Things the player expresses to those around them without saying a word. The prime example: a bandit leader wears distinctive armor. You walk into town wearing that armor. Everyone can reasonably conclude what happened.

Other examples:

  • Returning alive from a known suicide mission
  • Showing up after wanted posters were circulated
  • Simply being present when you were expected to be dead

Logical Discovery

NPCs who could plausibly know or find out through in-world mechanisms:

  • Companions who travel with you and gossip at inns
  • Detectives or police investigating crimes
  • Newspapers (as in Arcanum, where killings made the paper)
  • Magic β€” seers, divination, gods who tell their priests
  • Omniscient entities β€” gods in fantasy settings, AIs in sci-fi (System Shock's SHODAN watched you through cameras everywhere)

A few key NPCs with plausible knowledge can explain how many others learn what you did.

Reacting to Effects

The most powerful and underused method. NPCs don't react to what you did β€” they react to what changed.
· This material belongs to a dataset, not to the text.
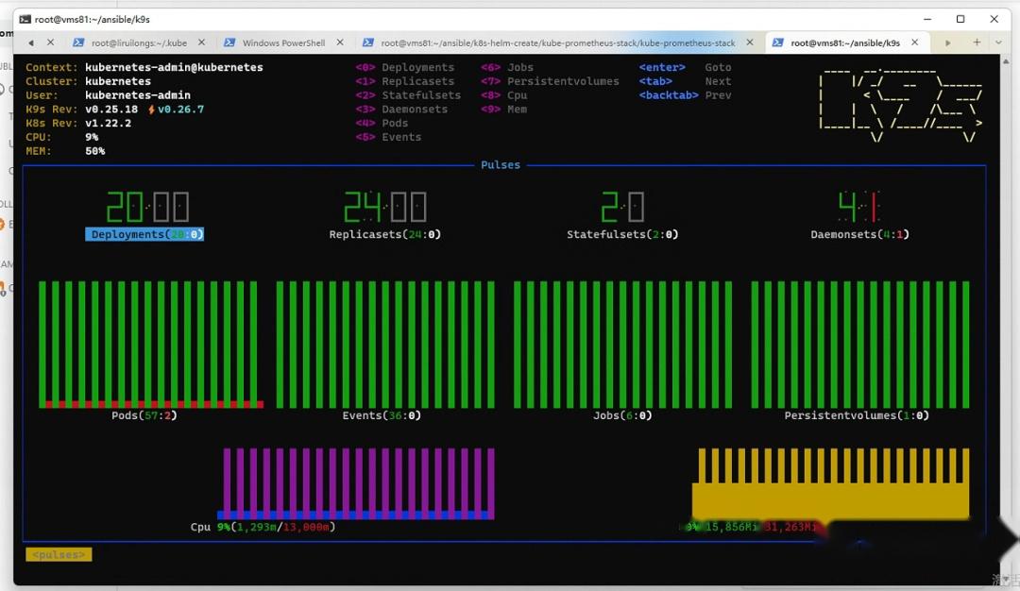
Task: Close the kube-prometheus-stack tab
Action: coord(750,42)
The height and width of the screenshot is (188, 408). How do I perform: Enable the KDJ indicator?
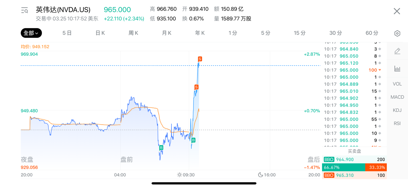pos(397,110)
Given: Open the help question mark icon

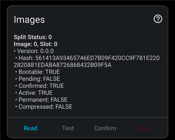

You kill the king? NPCs run around shouting "The king is dead!" β€” not "You killed the king!" You wipe out the bandits without telling anyone? Merchants comment that caravans are safe again and the bandits seem to have left. The player's ego is stroked without any NPC needing impossible knowledge.

Tim notes that many players will actually misinterpret effect-based reactions as the NPCs knowing what they did β€” which is the best outcome. The player feels acknowledged without any logical inconsistency.

Fourth-Wall Breaking

Surprisingly, Tim has used this since Fallout and no one has ever called him out on it. The end slides are the clearest example β€” the game tells you the consequences of your actions on towns and characters in ways no in-world entity could fully know.

This is the same technique as Deadpool breaking the fourth wall, but presented through game structure (narration, end sequences) rather than dialogue. As long as it's done carefully, players accept it completely.